I prefer the metaphor of white-water rafting for life.  How many of you have been white-water rafting?  It is so much fun, although you have to wonder about some things about such an adventure.  First, it’s always a bad sign when you are given a helmet before engaging in an activity – especially one you have paid to participate in.  But I put the helmet on and get in the boat and start down the river.  Each boat has a guide, thankfully, but there are some things they don’t tell you until you are already in the boat.  They tell you that when you fall out of the boat – not if you fall out of the boat, but when – that the current may pull you under.  I thought I was already in danger of being pulled under the water by the heavy helmet on my head, but the guide gives me another reason to worry.  The guide says one of the things that can hold you under the water is getting pinned under a rock.  What do they mean by one of the things?  What else is under that water that can hold me under?  The instructions are to curl up in a ball – not so easy to do underwater with a swift current – and a heavy helmet on your head – and you will eventually pop out from under the rock and float to the top, where one of the other boats will pick you up.  How long is eventually?  I can only hold my breath for about thirty seconds.  And what if, after following all the instructions and floating back to the surface, you suddenly remember you were in the last boat?  Who picks you up in that case?  But the craziest part of this entire adventure is that we pay money to do this!  But it does beat a treadmill, and even though you hang on with all your strength to make sure your head stays above water, and you scream, and sometimes you fall out, but you get back in and then things calm down and you laugh about the wild ride. I prefer that white-water way of living – you have a guide to steer you through the times when things are rough and they will see you safely through to the destination and you have a sense of fun and adventure while you’re at it.  I don’t want to live the treadmill kind of existence that’s all pain and no progress and never gets you anywhere.  The difference between those two approaches to life is that one is a life where the agenda is set for you and the other is a life where you set the agenda.

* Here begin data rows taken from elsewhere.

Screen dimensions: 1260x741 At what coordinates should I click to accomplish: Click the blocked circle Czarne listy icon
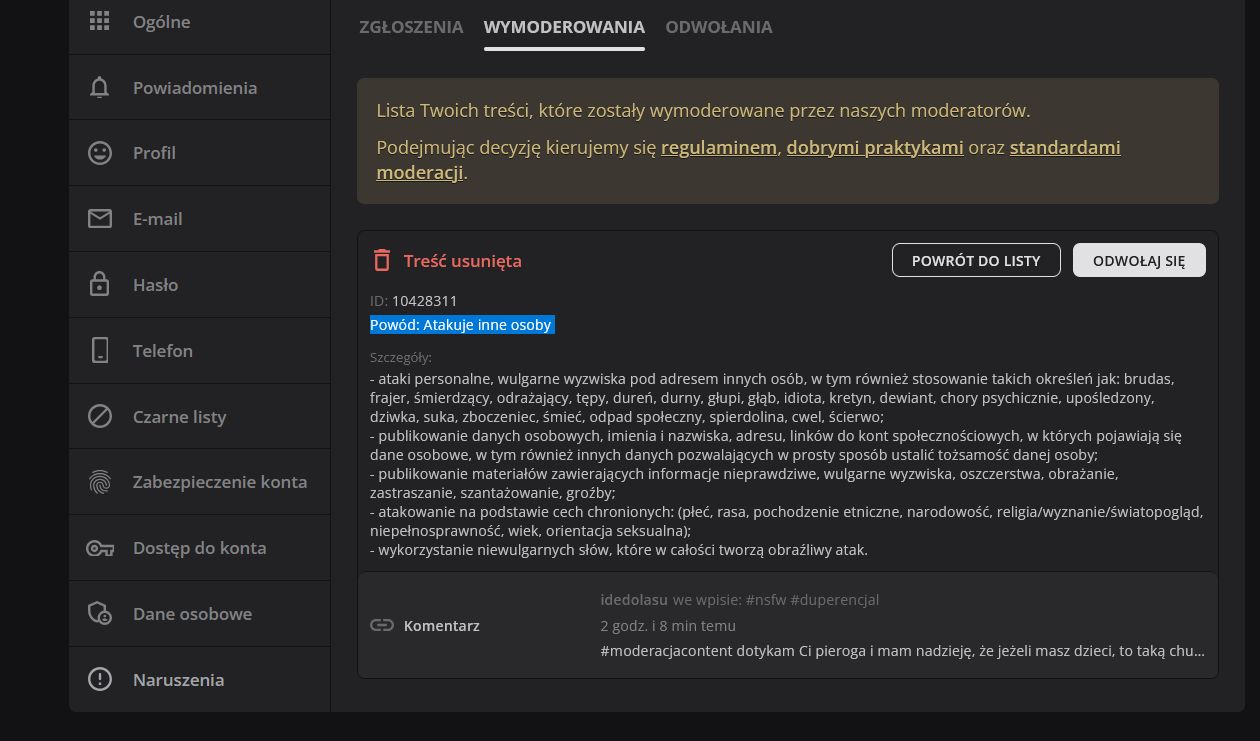tap(99, 416)
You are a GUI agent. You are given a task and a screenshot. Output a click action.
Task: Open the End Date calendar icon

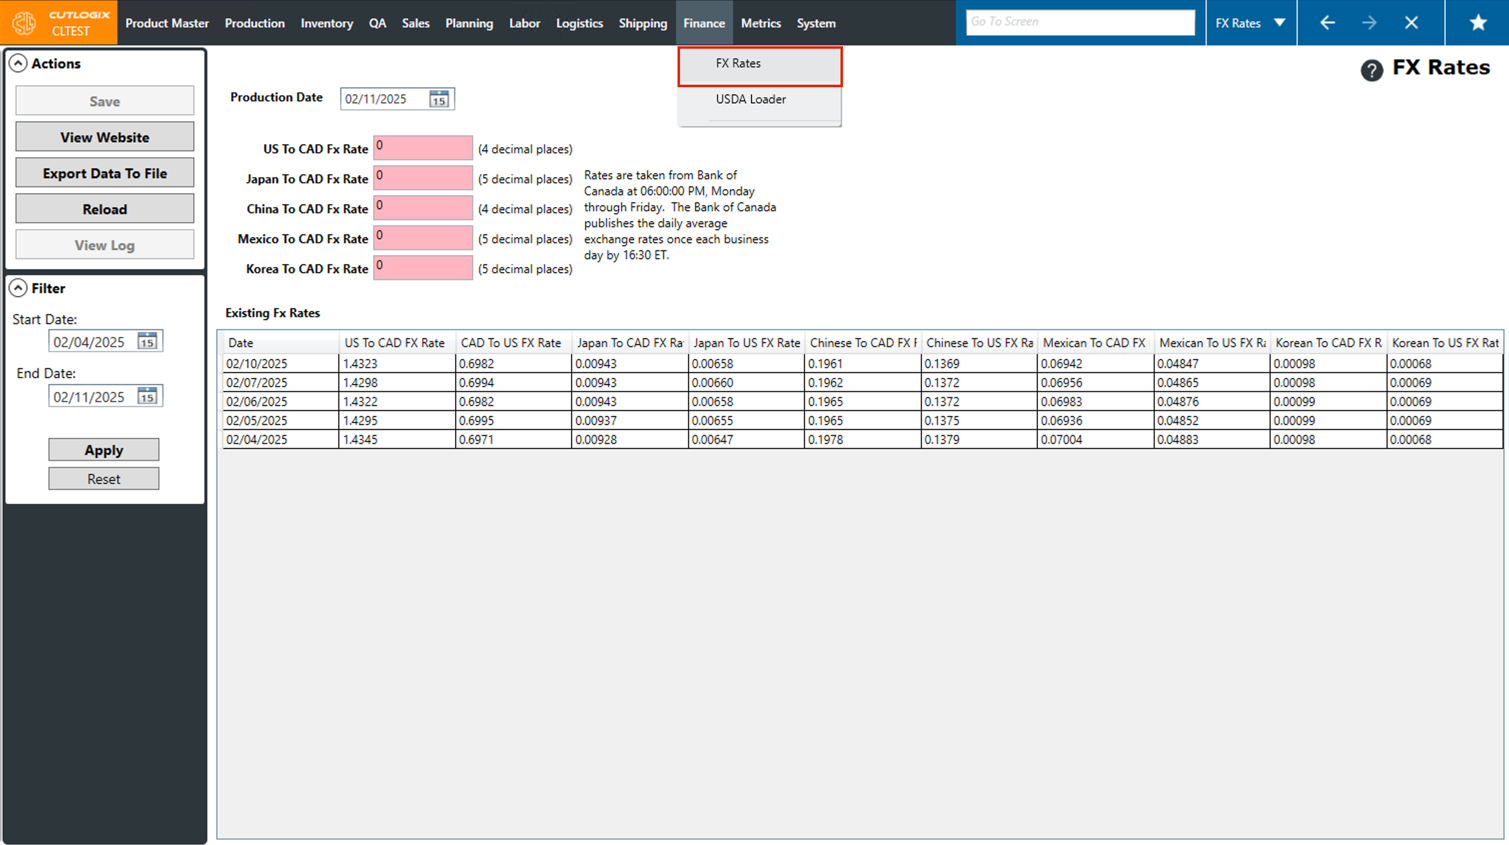[x=147, y=397]
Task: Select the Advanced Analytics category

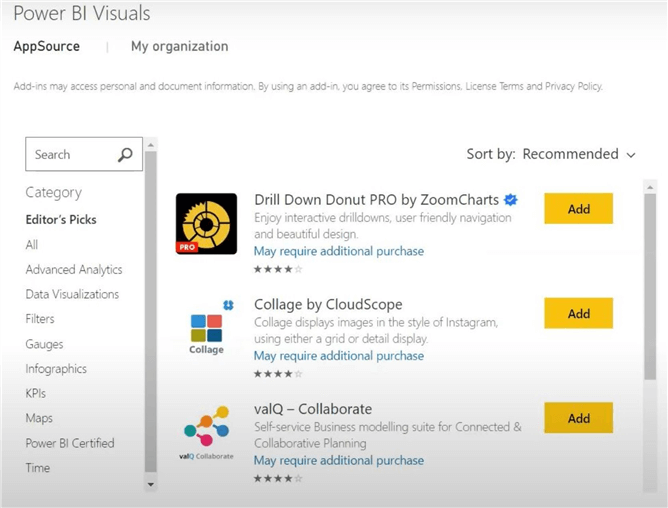Action: pos(74,269)
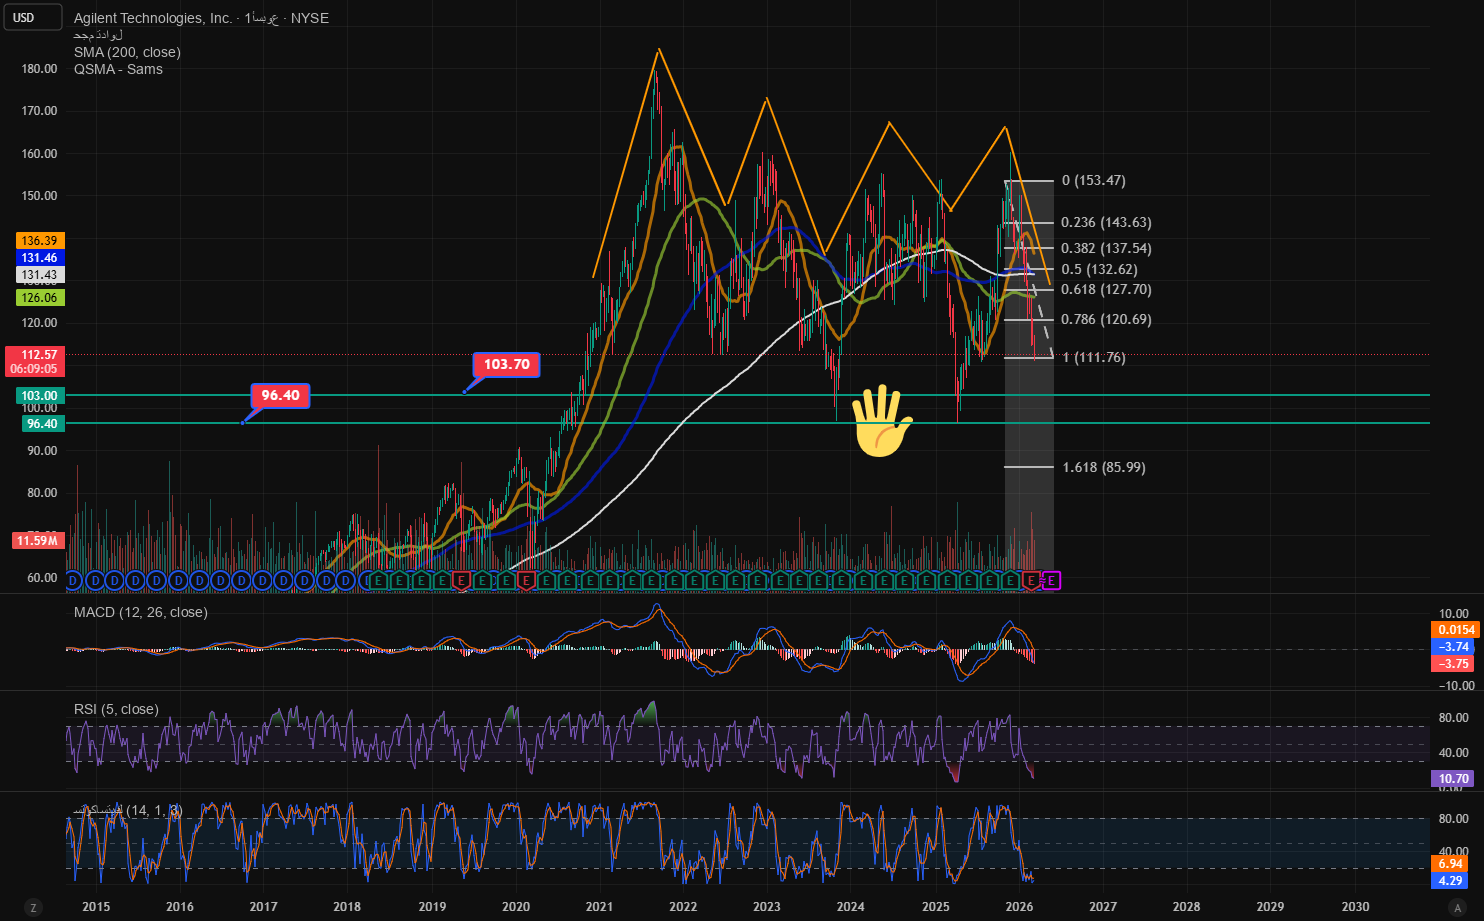1484x921 pixels.
Task: Expand the RSI (5, close) legend
Action: click(x=116, y=709)
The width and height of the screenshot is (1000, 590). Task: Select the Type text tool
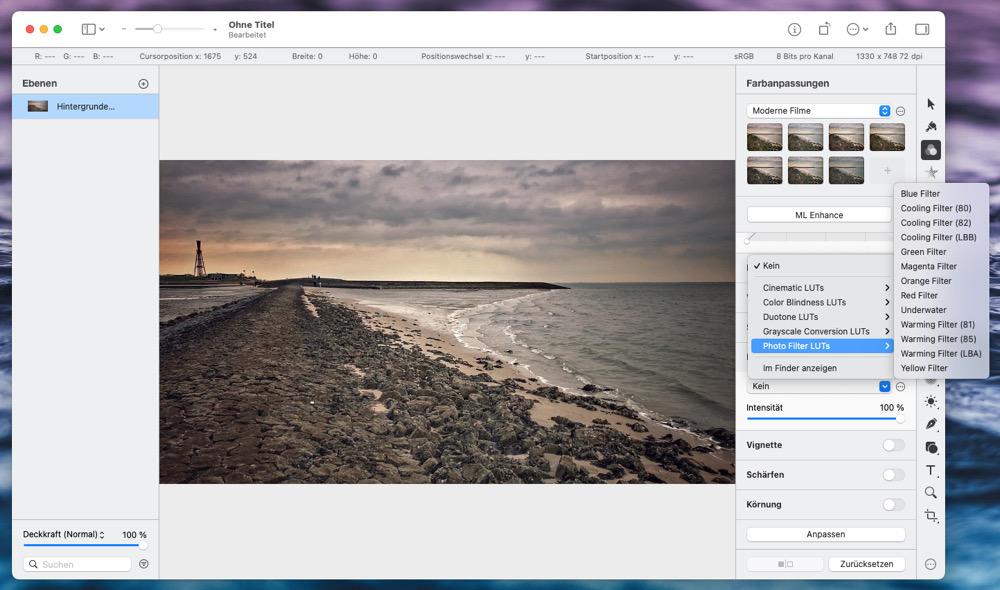point(931,470)
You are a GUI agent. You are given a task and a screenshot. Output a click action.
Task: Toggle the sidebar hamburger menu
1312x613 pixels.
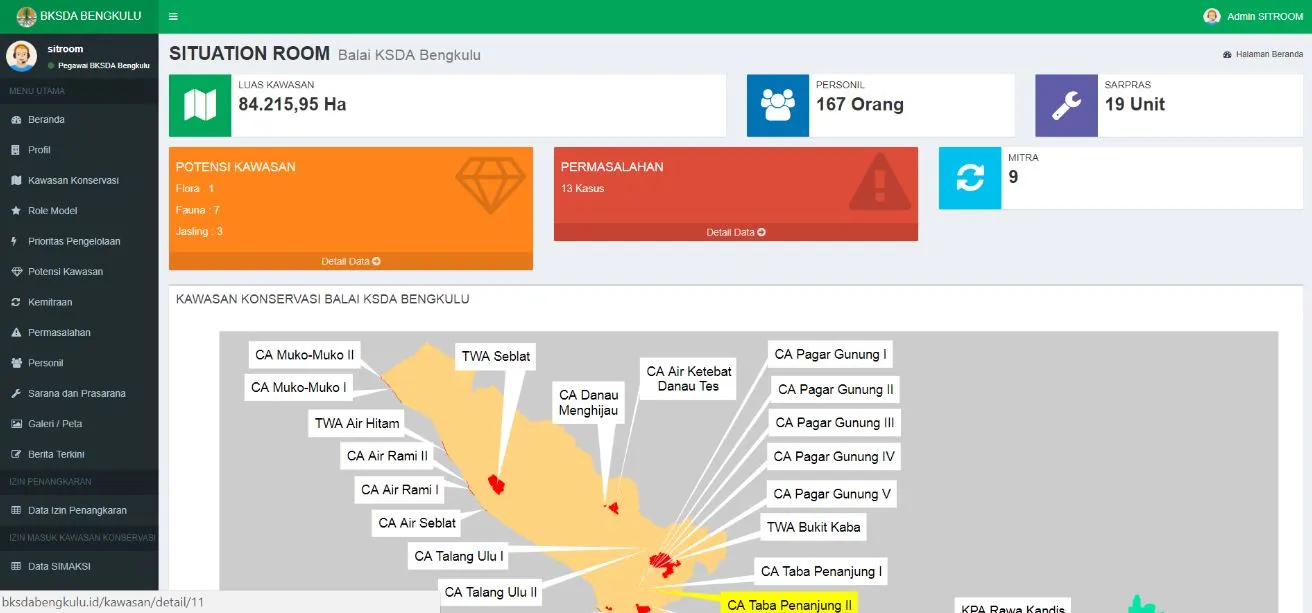pos(173,17)
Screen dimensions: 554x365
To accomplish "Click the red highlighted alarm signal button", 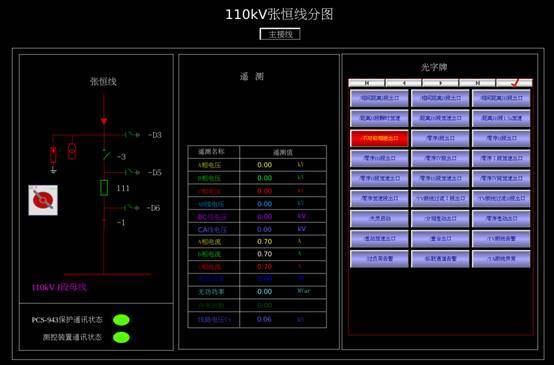I will click(379, 138).
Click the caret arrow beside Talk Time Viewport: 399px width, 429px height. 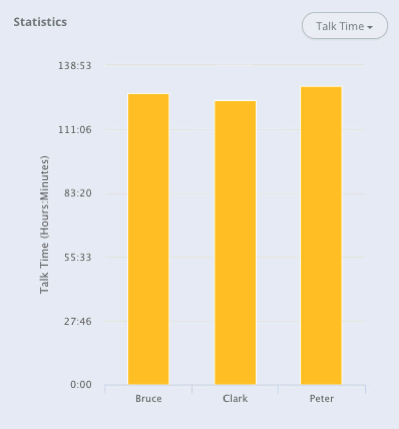(x=370, y=27)
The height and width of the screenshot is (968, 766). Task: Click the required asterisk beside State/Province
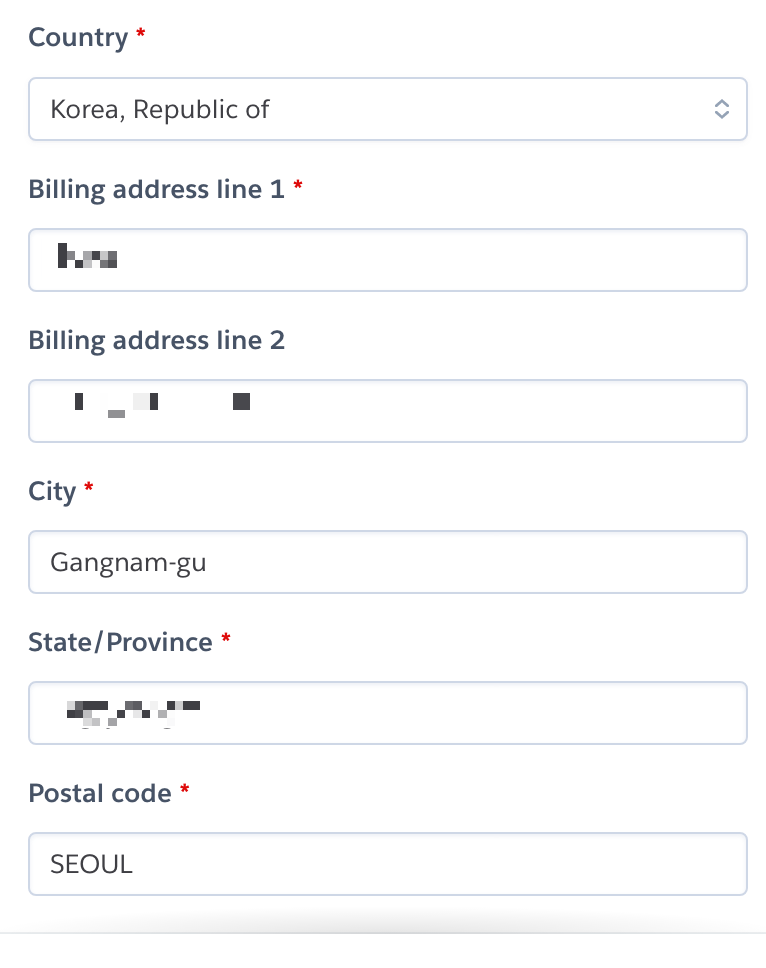pyautogui.click(x=226, y=637)
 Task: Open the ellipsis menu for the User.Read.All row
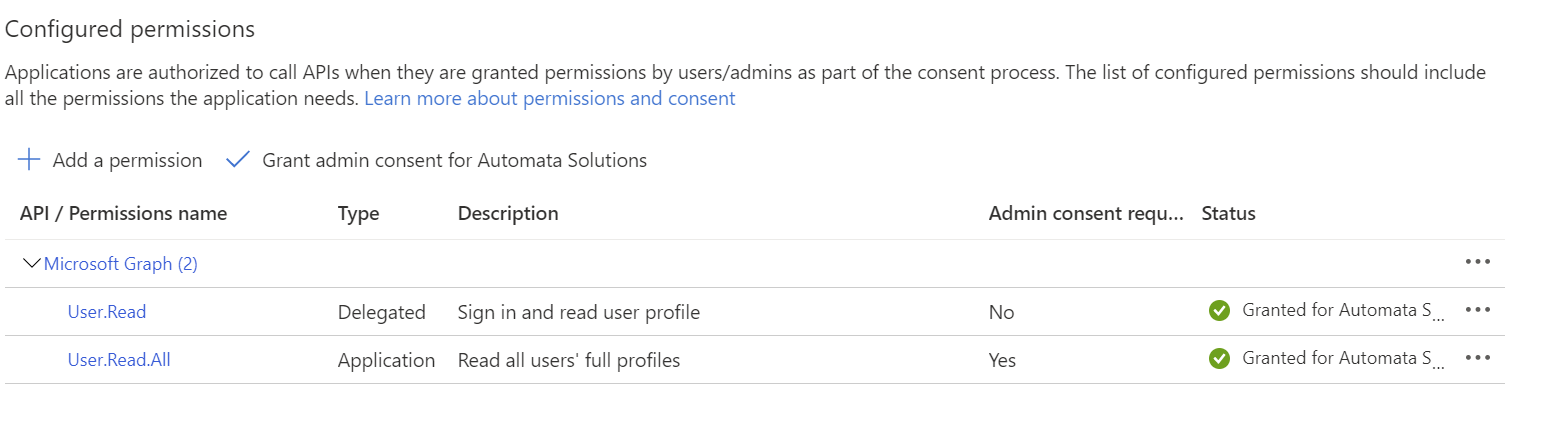(1477, 358)
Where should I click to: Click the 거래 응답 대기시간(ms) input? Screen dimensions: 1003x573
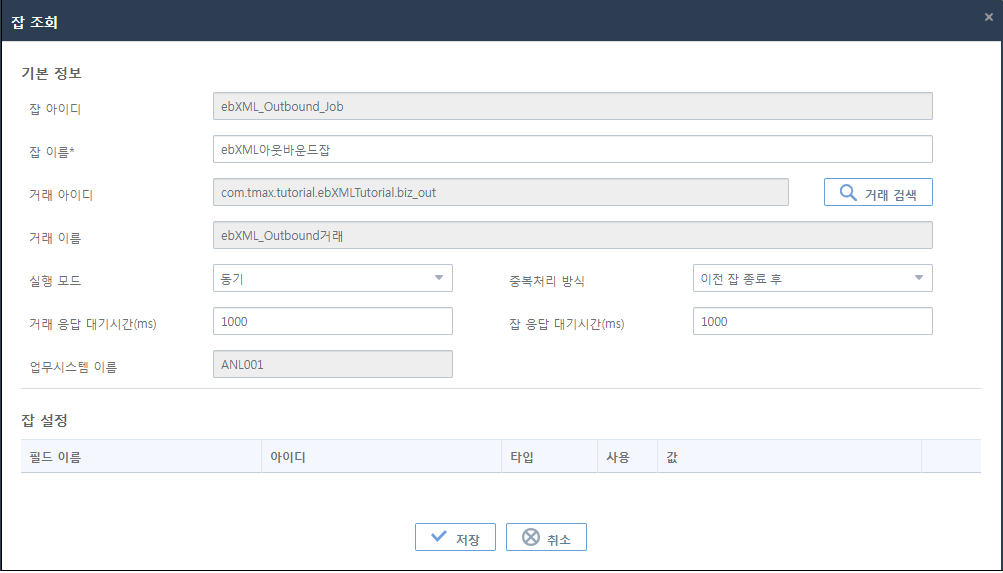tap(333, 321)
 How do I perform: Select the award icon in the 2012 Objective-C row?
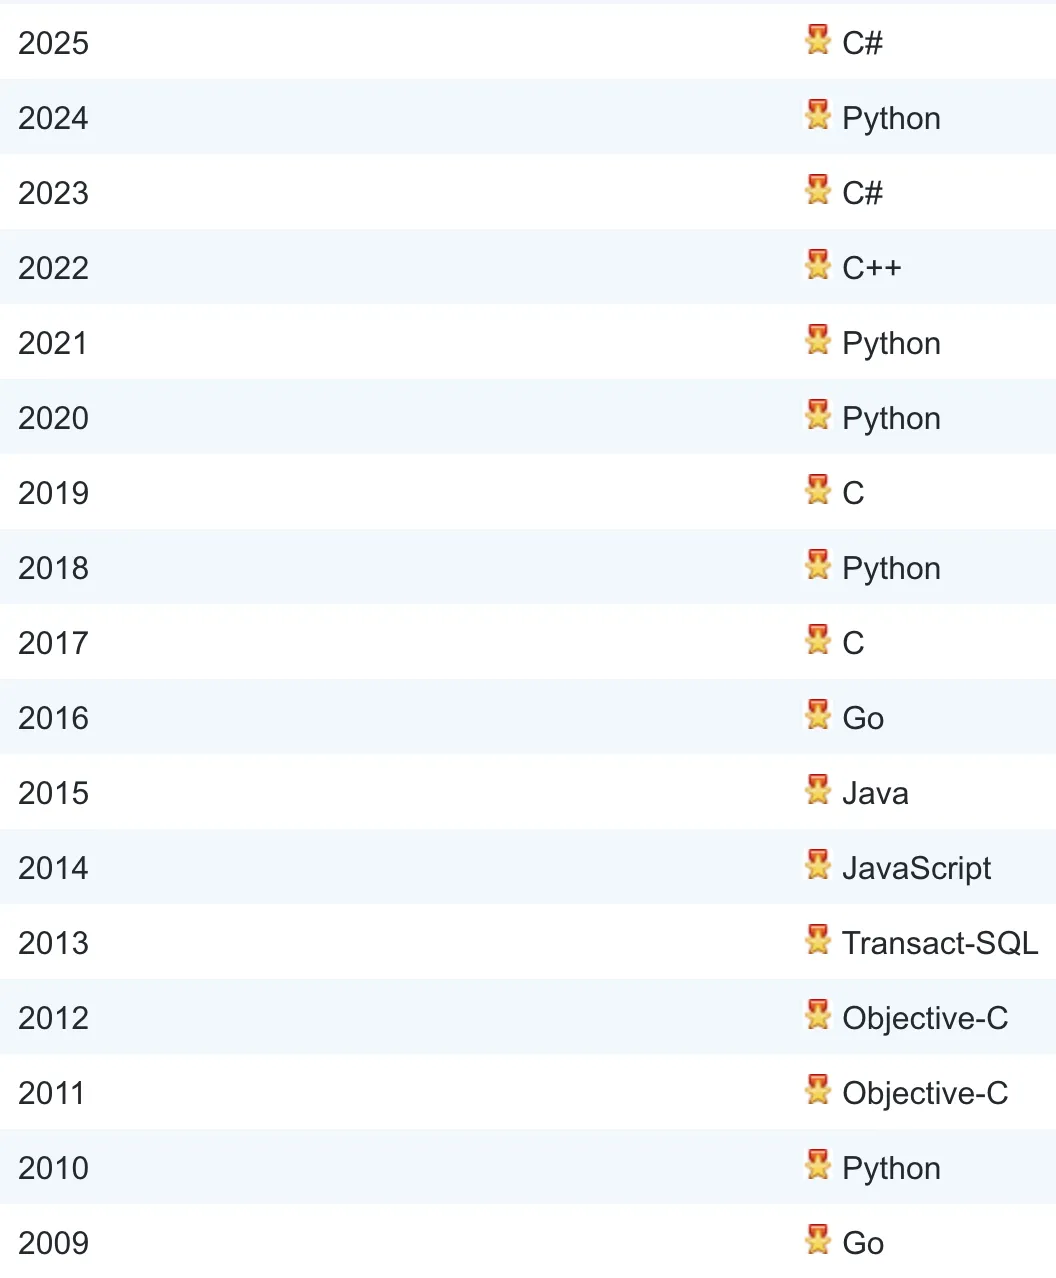point(818,1014)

Do you ever feel as if life is taking you on a treadmill ride over which you have no control?  Does it feel as though all you can do is try your best to deal with the immediate problems and needs that jump up at you every day? The apostles saw danger on the horizon; they recognized that if they did not allow God to pull the church into a well-ordered existence they would be driven by everything that came their way.

The apostles were skilled at setting their priorities.  There are so many opportunities available to us today.  Many of those opportunities are great opportunities – they are great for individuals and the church. But the sheer number of opportunities can overwhelm us as well.  We have to have a good filter at sorting through what is available to us – a filter that comes from worship, prayer, and study of the Scriptures. 

The apostles realized they could not be swept along by everything that came their way; it became very obvious they need to have a well-ordered approach to life and ministry.  It wasn’t just well-organized, but well-ordered.  As you read this passage you will note that there is not one hint of the details of how, for instance, the ministry of feeding the poor was carried out.  It doesn’t tell us how many were served, what they were served, and what time they were served; it just says they were served food.  Well-organized tells us the details of how it is done; well-ordered tells us that it needs to be done.  Well-ordered reminds us that we are not to live life with thought given only to our own interests but to the interests of others, as Paul says in Philippians 2:4 – Each of you should look not only to your own interests, but also to the interests of others.

Is your life well-ordered, or are you trying to work, organize, and fix your way through life.  I can tell you that will not work, but being well-ordered will!